What a crowd of prime movers,
Omnipotent creators,
And control-freak deities
Building an infinity
Of precisely balanced worlds,
Each universe constructing
Enormous realities
To achieve the only way
Things could ever be arranged
To bring forth the existence
Of some minuscule creature
Determined to imagine
Outrageous scenarios
Like this one. All those artists,
Those unique cosmic designs,
Those infinite galleries,
Those patrons waiting in line.
To Be More Human
To sit in ambush, to lie in wait,
Simply to set down within someplace,
With the implication of hiding,
Since you’re not sitting atop a spot
But sitting in it—you’re suspicious,
And those who see you divide themselves
Between the ones who worry you’re lost
And the squint-eyed convinced you’re lurking,
You ant lion, you trap-door spider.
Now, how to say you’re neither of these,
Not innocent nor insidious,
Just someone in the quiet posture
Of sitting wayside, not to deceive,
Much less to lure, not lost, not even
Waiting?

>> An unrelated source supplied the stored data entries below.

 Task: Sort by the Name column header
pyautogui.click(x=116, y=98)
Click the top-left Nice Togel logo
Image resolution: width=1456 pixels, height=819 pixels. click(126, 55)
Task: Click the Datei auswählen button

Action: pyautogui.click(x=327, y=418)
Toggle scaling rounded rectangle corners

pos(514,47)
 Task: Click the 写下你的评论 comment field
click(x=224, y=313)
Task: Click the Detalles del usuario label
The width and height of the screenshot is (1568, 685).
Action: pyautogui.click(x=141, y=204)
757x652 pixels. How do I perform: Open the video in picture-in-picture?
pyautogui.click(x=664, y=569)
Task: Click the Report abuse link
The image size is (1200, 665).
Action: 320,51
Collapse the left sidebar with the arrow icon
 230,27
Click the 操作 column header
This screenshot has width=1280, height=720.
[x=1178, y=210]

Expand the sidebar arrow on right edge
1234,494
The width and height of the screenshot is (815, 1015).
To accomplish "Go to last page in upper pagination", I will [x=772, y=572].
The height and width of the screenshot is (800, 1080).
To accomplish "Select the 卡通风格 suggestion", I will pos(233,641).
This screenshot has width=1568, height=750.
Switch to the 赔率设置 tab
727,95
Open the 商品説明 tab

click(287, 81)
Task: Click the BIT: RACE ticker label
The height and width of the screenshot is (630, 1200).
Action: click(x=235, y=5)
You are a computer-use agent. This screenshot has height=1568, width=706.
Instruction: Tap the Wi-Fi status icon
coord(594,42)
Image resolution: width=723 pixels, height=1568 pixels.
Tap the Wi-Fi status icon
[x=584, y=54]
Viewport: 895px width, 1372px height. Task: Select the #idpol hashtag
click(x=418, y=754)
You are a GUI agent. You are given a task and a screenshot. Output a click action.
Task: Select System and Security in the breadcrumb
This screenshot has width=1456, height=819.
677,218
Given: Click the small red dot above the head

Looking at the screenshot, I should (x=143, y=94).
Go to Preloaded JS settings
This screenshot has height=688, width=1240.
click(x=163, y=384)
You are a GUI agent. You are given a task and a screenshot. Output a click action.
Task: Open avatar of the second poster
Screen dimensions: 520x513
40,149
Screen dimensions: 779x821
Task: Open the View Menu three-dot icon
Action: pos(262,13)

What in hell are you up to?
Tell them, when they trouble to ask you,
Approaching warily or brusquely,
That you’re merely impersonating
A wayside shrine for the forgotten
Spirits, a wayside memorial
For a tragedy yet to happen.
You sit in the middle of the world
And on the edge of the way’s traffic
To show how all middles are edges,
How how every margin is a center.
Or just tell them whatever you want,
Whatever words pop out of your mouth.
Look surprised. Hold up a book or phone
And wave it about as if to show
That you’re busy with some normal thing.
You know there’s no reason to be here,
But you also know that others feel
The need for there to be a reason,
Some humanly social intention,
To spy, to pounce, to wait for some help,
To meaningfully relate to them.
Relate nothing. Look flustered and laugh.
Don’t get dragged into explanations.
You don’t do this to be more human.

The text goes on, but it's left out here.